Xu Min, Da Yu-wei, Liu Lu, Wang Fen, Jia Jian-ping
1Department of Neurology, Xuanwu Hospital, Capital Medical University, Beijing, China.
J Child Neurol. 2013 Oct;28(10):1316-9. doi: 10.1177/0883073812467688. Epub 2012 Dec 17.

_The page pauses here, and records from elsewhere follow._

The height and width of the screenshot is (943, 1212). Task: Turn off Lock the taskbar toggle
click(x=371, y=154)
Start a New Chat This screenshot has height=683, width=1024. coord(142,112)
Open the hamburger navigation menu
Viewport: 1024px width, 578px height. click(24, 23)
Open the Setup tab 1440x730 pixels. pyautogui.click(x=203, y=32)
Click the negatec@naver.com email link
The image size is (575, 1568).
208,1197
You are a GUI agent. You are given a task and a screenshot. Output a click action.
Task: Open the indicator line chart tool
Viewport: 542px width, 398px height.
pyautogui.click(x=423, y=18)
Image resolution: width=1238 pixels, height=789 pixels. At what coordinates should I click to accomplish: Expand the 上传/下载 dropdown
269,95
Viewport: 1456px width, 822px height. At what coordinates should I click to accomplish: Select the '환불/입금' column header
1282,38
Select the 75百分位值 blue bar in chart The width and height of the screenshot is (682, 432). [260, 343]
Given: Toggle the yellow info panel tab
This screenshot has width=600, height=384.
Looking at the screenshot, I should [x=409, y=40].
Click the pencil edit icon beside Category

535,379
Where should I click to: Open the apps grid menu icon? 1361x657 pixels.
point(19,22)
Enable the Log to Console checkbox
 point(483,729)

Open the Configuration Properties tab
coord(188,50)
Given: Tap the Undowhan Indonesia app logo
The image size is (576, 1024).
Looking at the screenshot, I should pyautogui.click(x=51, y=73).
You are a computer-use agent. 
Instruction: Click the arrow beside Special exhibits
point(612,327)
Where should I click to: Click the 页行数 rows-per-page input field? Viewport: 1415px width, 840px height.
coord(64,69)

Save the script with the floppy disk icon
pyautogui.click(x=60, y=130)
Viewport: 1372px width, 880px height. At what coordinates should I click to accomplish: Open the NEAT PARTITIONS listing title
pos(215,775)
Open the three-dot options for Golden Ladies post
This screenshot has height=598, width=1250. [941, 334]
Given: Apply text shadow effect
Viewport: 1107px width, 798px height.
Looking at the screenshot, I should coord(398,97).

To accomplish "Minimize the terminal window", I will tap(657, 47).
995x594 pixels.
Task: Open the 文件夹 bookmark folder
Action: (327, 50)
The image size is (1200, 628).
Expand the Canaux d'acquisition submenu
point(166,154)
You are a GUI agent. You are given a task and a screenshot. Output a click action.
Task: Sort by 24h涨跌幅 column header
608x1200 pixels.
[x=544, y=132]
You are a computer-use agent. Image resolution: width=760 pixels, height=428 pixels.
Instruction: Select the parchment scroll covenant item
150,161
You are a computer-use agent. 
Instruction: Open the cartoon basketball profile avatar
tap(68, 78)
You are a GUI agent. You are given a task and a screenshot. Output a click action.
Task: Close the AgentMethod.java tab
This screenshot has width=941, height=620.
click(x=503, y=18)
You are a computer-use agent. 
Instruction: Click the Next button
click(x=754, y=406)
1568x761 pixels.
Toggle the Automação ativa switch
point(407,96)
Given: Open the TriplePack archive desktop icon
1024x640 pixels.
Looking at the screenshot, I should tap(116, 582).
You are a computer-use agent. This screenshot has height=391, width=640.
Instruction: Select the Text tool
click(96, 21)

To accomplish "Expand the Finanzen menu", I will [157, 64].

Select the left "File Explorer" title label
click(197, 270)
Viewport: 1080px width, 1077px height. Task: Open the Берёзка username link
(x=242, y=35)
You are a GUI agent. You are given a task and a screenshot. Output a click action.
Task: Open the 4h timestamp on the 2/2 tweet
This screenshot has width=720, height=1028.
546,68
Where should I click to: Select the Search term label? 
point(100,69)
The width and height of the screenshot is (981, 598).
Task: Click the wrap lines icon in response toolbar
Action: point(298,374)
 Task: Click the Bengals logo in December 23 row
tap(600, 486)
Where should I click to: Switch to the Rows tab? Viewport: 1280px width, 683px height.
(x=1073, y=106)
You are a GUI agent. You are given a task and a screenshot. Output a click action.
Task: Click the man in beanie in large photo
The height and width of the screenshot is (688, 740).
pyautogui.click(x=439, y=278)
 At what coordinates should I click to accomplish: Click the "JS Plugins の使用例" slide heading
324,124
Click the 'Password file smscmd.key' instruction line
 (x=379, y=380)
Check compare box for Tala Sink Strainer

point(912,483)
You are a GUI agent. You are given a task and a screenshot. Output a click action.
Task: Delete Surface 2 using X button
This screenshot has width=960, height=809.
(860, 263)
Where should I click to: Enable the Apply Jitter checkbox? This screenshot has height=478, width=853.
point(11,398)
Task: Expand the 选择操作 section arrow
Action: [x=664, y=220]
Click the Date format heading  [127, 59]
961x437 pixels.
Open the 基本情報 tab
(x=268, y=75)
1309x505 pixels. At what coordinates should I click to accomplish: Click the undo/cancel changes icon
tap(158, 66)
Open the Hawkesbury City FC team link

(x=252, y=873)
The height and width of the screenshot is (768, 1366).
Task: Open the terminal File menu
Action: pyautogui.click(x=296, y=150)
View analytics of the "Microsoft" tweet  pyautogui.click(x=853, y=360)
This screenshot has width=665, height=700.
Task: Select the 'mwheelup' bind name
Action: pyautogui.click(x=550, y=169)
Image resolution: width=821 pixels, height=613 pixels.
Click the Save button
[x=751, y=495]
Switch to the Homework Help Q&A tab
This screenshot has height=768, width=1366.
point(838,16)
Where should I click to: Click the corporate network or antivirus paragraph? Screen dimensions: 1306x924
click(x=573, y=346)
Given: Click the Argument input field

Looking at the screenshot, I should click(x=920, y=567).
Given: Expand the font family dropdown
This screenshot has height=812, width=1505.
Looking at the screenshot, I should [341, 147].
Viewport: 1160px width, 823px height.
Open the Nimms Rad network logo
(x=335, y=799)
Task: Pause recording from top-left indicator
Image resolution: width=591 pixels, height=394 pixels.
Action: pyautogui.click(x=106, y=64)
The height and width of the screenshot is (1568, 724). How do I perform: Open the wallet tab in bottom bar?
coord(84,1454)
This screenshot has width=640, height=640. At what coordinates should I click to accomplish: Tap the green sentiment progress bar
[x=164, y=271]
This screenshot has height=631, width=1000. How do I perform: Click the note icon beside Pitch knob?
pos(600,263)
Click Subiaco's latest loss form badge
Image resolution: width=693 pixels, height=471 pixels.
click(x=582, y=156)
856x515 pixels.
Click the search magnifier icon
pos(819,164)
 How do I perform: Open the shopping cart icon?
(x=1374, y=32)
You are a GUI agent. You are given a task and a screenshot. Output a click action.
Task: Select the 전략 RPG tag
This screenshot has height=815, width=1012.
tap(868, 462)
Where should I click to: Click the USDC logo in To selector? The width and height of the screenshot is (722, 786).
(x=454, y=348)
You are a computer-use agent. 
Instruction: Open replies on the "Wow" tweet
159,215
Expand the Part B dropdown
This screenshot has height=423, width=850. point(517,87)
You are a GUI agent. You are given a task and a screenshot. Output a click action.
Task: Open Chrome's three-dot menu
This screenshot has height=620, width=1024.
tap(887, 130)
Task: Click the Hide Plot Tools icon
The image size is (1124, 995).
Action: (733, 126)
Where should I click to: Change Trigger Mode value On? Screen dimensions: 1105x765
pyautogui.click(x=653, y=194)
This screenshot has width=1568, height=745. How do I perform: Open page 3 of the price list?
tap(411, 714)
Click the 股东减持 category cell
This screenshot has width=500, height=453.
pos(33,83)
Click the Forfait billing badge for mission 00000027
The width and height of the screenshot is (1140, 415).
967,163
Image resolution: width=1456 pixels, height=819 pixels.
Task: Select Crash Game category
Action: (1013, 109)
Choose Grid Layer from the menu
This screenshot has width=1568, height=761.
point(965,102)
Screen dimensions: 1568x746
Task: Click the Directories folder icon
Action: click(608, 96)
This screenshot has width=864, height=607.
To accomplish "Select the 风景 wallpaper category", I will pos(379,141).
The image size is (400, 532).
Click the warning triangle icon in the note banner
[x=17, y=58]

Giant axonal neuropathy is a rare autosomal recessive disorder, which typically involves both central and peripheral nervous system. Yet the phenotypic-genotypic correlation remains obscure. We report a novel compound heterozygous mutation with the c. 805C>T in exon 4(Arg545His missense mutation) and the c. 1634G>A in exon 11(Arg269Trp missense mutation) in an 11-year-old Chinese giant axonal neuropathy case. This patient had an atypical giant axonal neuropathy phenotype rather similar to Charcot-Marie-Tooth disease, without tightly curled hair and mental retardation. The patient had a slowly progressive sensory motor neuropathy since age 3 years, and she also had nystagmus, feet deformities, scoliosis, and cerebellar tonsillar protrusion. Electrophysiological studies indicated a predominantly axonal sensory-motor neuropathy. The diagnosis was confirmed by sural nerve biopsy and direct sequencing of all the 11 gigaxonin exons. The proband's parents are heterozygotes of the disease without symptoms. Our findings extend the number of gigaxonin mutations that cause giant axonal neuropathy.
巨大轴索神经病是一种罕见的常染色体隐性疾病,通常累及中枢和周围神经系统。然而,其表型-基因型的相关性仍不明确。我们报告了一例11岁中国巨大轴索神经病患者,其外显子4存在新的复合杂合突变c.805C>T(R545H错义突变),外显子11存在c.1634G>A(R269W错义突变)。该患者具有非典型的巨大轴索神经病表型,与夏科-马里-图斯病颇为相似,无紧密卷曲毛发和智力发育迟缓。患者自3岁起出现缓慢进展的感觉运动神经病,还伴有眼球震颤、足部畸形、脊柱侧弯和小脑扁桃体下疝。电生理研究表明主要为轴索性感觉运动神经病。经腓肠神经活检及对所有11个伴肌动蛋白编码基因外显子进行直接测序,确诊了该病。先证者的父母是该疾病的杂合子,无症状。我们的发现增加了导致巨大轴索神经病的伴肌动蛋白编码基因突变的数量。